Eyebrows immediately raised when Russia and Qatar won the bids. After all, Qatar summer temperatures average 104 Fahrenheit and not uncommon to reach 122. Blatter admitted it was a mistake to award Qatar the tournament. FIFA changed the 2022 World Cup to November and December, but received massive backlash since the English Premier League is “hectic” in December. The change of date causes conflicts for television in America. Fox owns the rights to the 2022 World Cup, but just days after the conclusion of the World Cup college football bowl games generally dominate the schedule. Fox regularly shows NFL games on fall Sundays as well.
Of course money is a top reason why Qatar received the World Cup:
In March, Telegraph Sport revealed that former Fifa vice-president Jack Warner and his family were paid millions by a company owned by the former Fifa executive committee member for Qatar.

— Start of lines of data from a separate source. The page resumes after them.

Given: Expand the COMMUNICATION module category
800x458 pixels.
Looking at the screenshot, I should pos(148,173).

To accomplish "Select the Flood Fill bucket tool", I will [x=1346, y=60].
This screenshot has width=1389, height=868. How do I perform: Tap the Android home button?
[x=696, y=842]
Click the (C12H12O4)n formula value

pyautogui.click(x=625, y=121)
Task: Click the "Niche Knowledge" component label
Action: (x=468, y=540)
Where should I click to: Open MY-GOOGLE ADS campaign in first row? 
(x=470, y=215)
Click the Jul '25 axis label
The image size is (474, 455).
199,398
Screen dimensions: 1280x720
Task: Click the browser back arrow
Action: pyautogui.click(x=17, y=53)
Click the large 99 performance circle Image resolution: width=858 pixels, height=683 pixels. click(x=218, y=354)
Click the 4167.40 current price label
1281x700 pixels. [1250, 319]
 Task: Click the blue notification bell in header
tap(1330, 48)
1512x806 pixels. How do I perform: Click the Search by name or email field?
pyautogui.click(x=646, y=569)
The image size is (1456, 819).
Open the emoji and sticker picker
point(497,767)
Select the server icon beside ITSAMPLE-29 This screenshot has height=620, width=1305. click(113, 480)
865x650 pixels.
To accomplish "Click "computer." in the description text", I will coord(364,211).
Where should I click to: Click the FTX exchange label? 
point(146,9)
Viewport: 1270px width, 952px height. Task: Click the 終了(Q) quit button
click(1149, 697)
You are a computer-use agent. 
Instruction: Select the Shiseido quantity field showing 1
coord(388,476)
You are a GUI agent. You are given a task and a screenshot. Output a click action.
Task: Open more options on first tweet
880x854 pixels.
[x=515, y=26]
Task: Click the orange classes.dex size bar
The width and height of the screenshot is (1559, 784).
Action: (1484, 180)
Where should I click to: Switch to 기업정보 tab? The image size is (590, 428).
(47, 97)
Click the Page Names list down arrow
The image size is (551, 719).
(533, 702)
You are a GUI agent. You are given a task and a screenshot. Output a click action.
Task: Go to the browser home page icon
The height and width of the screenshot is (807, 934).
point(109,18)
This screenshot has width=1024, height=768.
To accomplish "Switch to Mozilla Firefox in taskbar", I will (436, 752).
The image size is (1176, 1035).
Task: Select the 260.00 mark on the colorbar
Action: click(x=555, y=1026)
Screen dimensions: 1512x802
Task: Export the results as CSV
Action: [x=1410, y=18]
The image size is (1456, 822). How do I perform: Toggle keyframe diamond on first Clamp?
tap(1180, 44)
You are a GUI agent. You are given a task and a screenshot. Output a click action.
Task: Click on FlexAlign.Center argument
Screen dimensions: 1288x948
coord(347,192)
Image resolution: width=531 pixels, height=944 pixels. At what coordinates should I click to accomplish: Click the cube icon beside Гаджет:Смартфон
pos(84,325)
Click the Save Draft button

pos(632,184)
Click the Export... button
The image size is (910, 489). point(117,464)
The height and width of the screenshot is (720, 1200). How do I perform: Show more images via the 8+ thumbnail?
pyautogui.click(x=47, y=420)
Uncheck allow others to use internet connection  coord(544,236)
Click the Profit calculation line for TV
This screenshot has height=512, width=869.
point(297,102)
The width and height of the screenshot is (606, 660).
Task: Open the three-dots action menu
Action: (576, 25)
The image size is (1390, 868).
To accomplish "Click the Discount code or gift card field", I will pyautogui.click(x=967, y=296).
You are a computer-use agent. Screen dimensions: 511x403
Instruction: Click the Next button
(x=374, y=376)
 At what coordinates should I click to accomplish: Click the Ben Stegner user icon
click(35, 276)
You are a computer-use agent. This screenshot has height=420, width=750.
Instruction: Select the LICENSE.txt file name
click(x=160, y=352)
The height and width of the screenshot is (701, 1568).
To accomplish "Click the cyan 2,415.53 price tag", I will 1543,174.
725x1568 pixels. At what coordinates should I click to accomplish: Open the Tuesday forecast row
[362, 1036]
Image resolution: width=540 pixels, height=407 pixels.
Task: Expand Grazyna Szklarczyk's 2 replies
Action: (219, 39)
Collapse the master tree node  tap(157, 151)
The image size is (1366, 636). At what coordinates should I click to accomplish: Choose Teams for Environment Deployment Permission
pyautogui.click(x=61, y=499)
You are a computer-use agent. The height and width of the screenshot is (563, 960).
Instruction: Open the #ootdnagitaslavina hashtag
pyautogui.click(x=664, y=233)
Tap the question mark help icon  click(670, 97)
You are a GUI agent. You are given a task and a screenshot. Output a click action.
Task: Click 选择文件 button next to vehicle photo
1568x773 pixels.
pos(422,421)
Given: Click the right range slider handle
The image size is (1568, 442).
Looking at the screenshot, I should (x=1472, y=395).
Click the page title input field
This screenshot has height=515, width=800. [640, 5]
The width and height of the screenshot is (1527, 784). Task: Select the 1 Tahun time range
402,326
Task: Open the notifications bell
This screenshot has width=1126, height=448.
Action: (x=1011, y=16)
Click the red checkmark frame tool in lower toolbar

Further disclosures revealed that the daughter of a former executive committee member had more than £2 million put into her account, and a senior Fifa official’s son was given a job at a private Qatari hospital shortly after the decision to award the country the World Cup.
Last June, The Sunday Times claimed they held more documents that show how Mohomed bin Hammam, a Qatari member of FIFA’s 24-man executive committee, used Qatar’s wealth to buy votes for the World Cup. The documents also reveal evidence that Russia and Qatar worked together a month before FIFA announced the bids:
Emails show that Russia invited Bin Hammam to a summit to discuss “bilateral relations” in sport between their two countries on October 30, 2010, a month before the vote on the bids. Two days later, Qatar’s ruling emir also flew to Moscow for talks about joint gas production deals between the two countries.
The leaked correspondence shows that Vitaly Mutko, Russia’s Exco member and 2018 bid chairman, hailed Bin Hammam’s meeting with Putin as “a chance to further promote bilateral relations between our nations in the areas of sport”.
Despite the scandal, Putin does not need to worry about losing the World Cup. As The Telegraph points out, Hans-Joachim Eckert, FIFA’s head judge, claimed there is not enough evidence to deny the countries their bids.
“Unless Swiss prosecutors say otherwise, it is hard to see the next two World Cups being held elsewhere,” wrote Ben Rumsby.